See patch against the x86 tree below.
tglx
-------------------->
commit 093976c7ad206a008bd5de4619f40f6bca4a79c3
Author: Thomas Gleixner <tglx@inhelltoy.tec.linutronix.de>
Date: Fri Oct 5 22:19:18 2007 +0200
x86: Fix irq0 / local apic timer accounting
The clock events merge introduced a change to the nmi watchdog code to
handle the not longer increasing local apic timer count in the
broadcast mode. This is fine for UP, but on SMP it pampers over a
stuck CPU which is not handling the broadcast interrupt due to the
unconditional sum up of local apic timer count and irq0 count.
To cover all cases we need to keep track on which CPU irq0 is
handled. In theory this is CPU#0 due to the explicit disabling of irq
balancing for irq0, but there are systems which ignore this on the
hardware level. The per cpu irq0 accounting allows us to remove the
irq0 to CPU0 binding as well.
Add a per cpu counter for irq0 and evaluate this instead of the global
irq0 count in the nmi watchdog code.
Signed-off-by: Thomas Gleixner <tglx@linutronix.de>
diff --git a/arch/x86/kernel/nmi_32.c b/arch/x86/kernel/nmi_32.c
index c7227e2..95d3fc2 100644
--- a/arch/x86/kernel/nmi_32.c
+++ b/arch/x86/kernel/nmi_32.c
@@ -353,7 +353,8 @@ __kprobes int nmi_watchdog_tick(struct pt_regs * regs, unsigned reason)

▸ **MATERIAL**
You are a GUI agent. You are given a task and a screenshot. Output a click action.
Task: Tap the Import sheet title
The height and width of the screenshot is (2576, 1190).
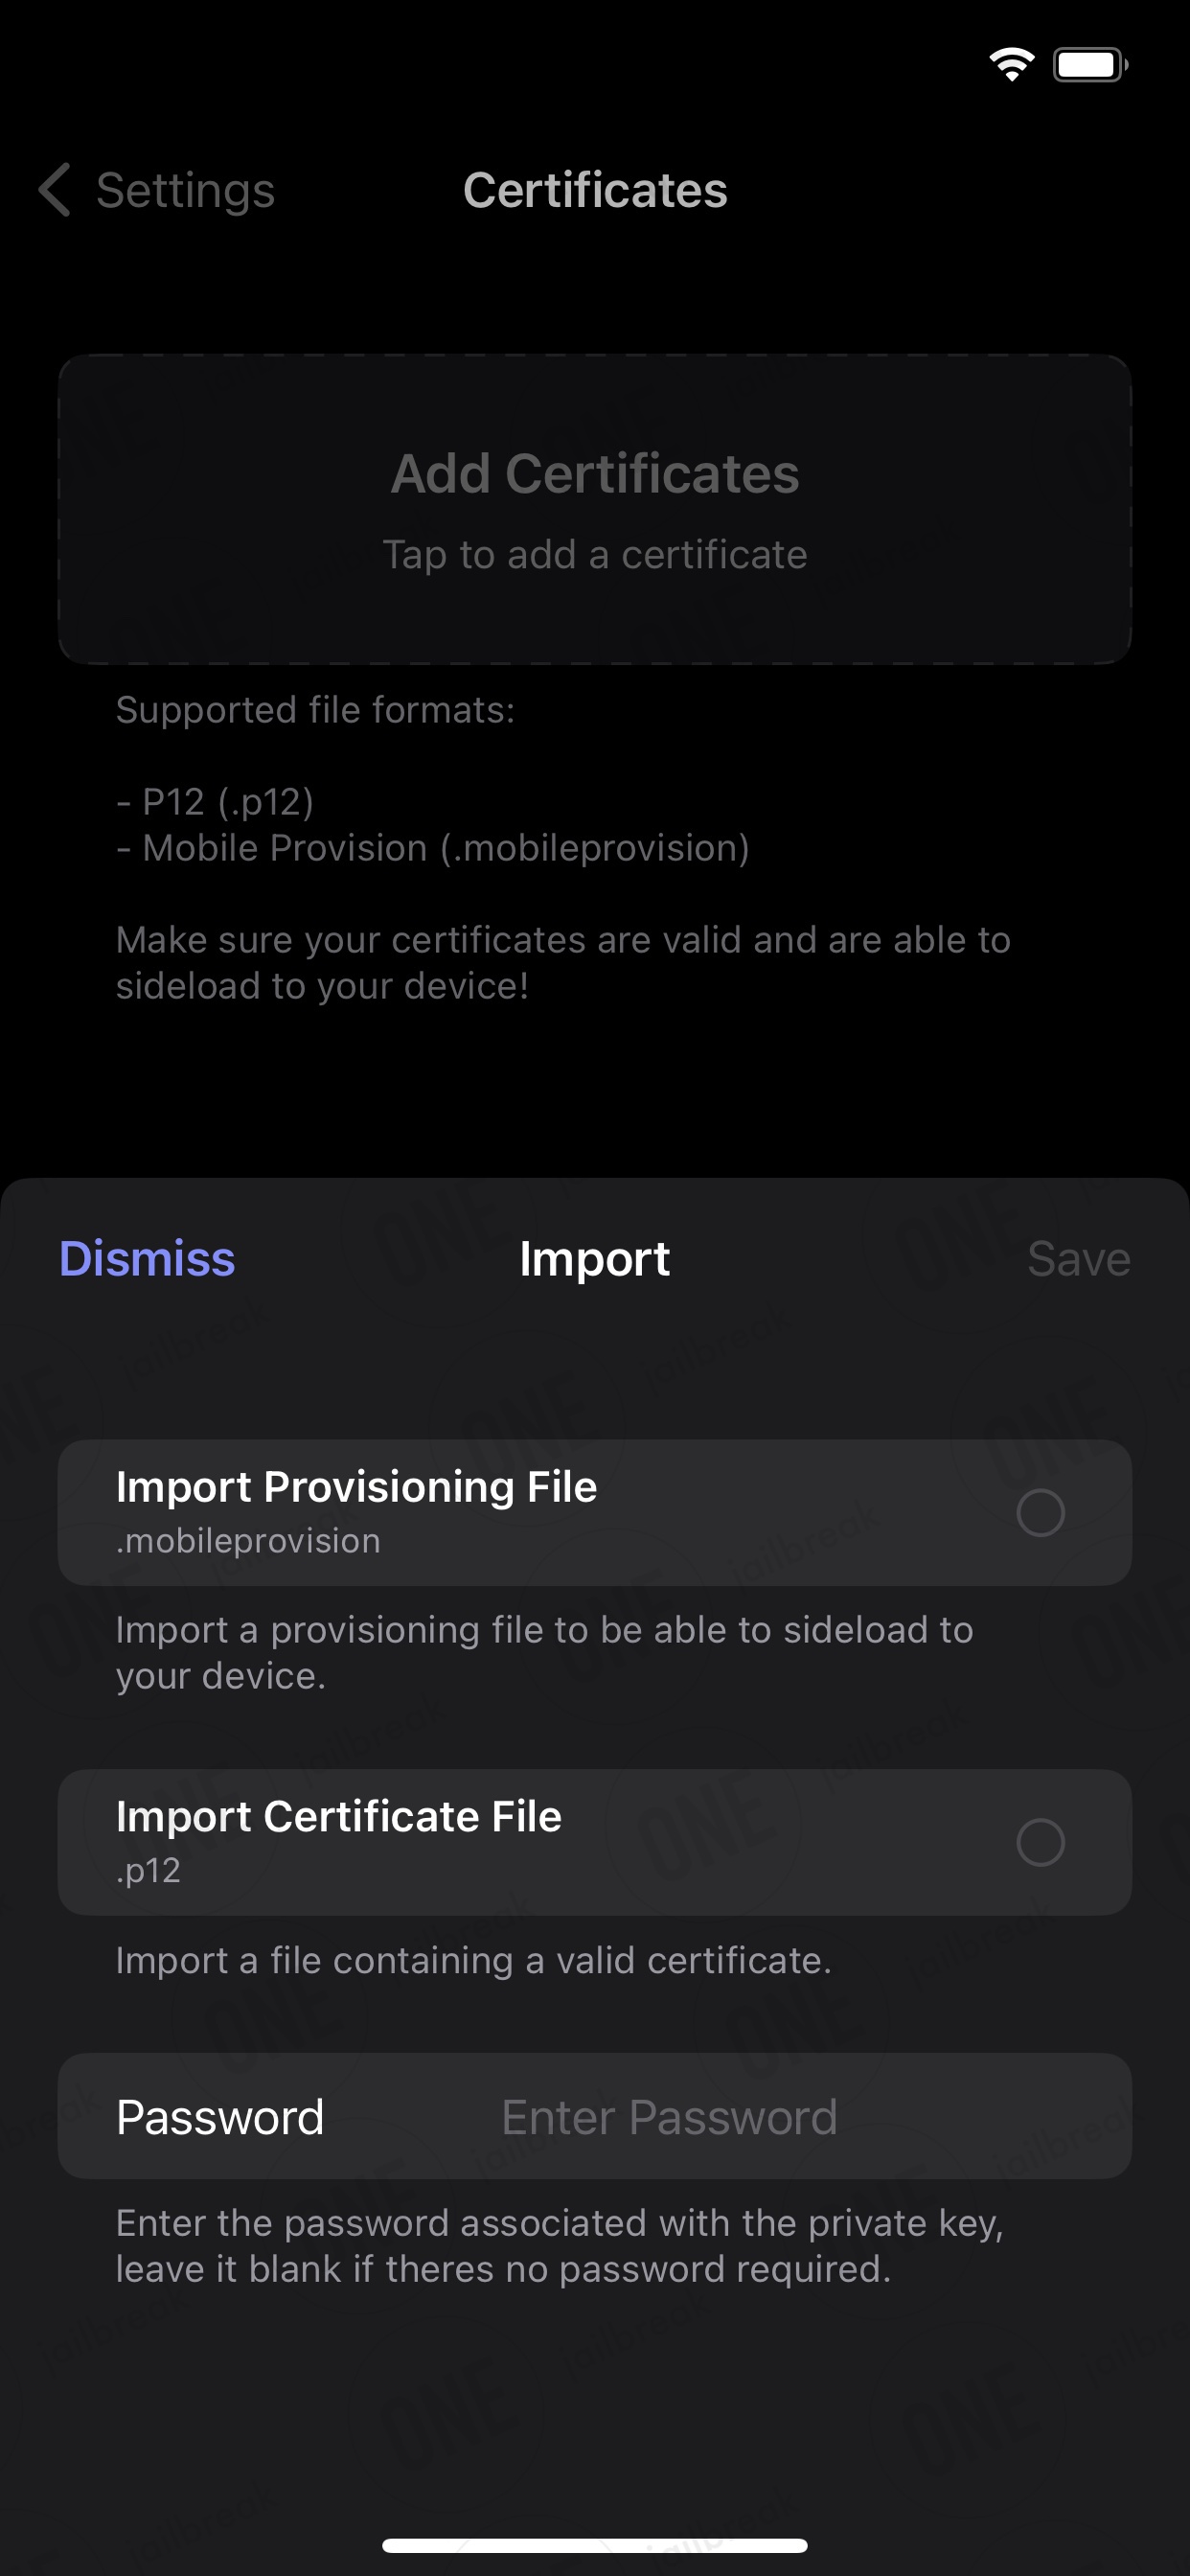[595, 1259]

▸ **REQUESTS**
#1 Reproduce word for word the portion of the patch excerpt from "To cover all" to "nmi watchdog code.".
#2 In the patch excerpt, what does the nmi watchdog code evaluate in place of the global irq0 count?

▸ **RESULTS OF THE TASKS**
#1
To cover all cases we need to keep track on which CPU irq0 is
handled. In theory this is CPU#0 due to the explicit disabling of irq
balancing for irq0, but there are systems which ignore this on the
hardware level. The per cpu irq0 accounting allows us to remove the
irq0 to CPU0 binding as well.
Add a per cpu counter for irq0 and evaluate this instead of the global
irq0 count in the nmi watchdog code.

#2 A per cpu counter for irq0.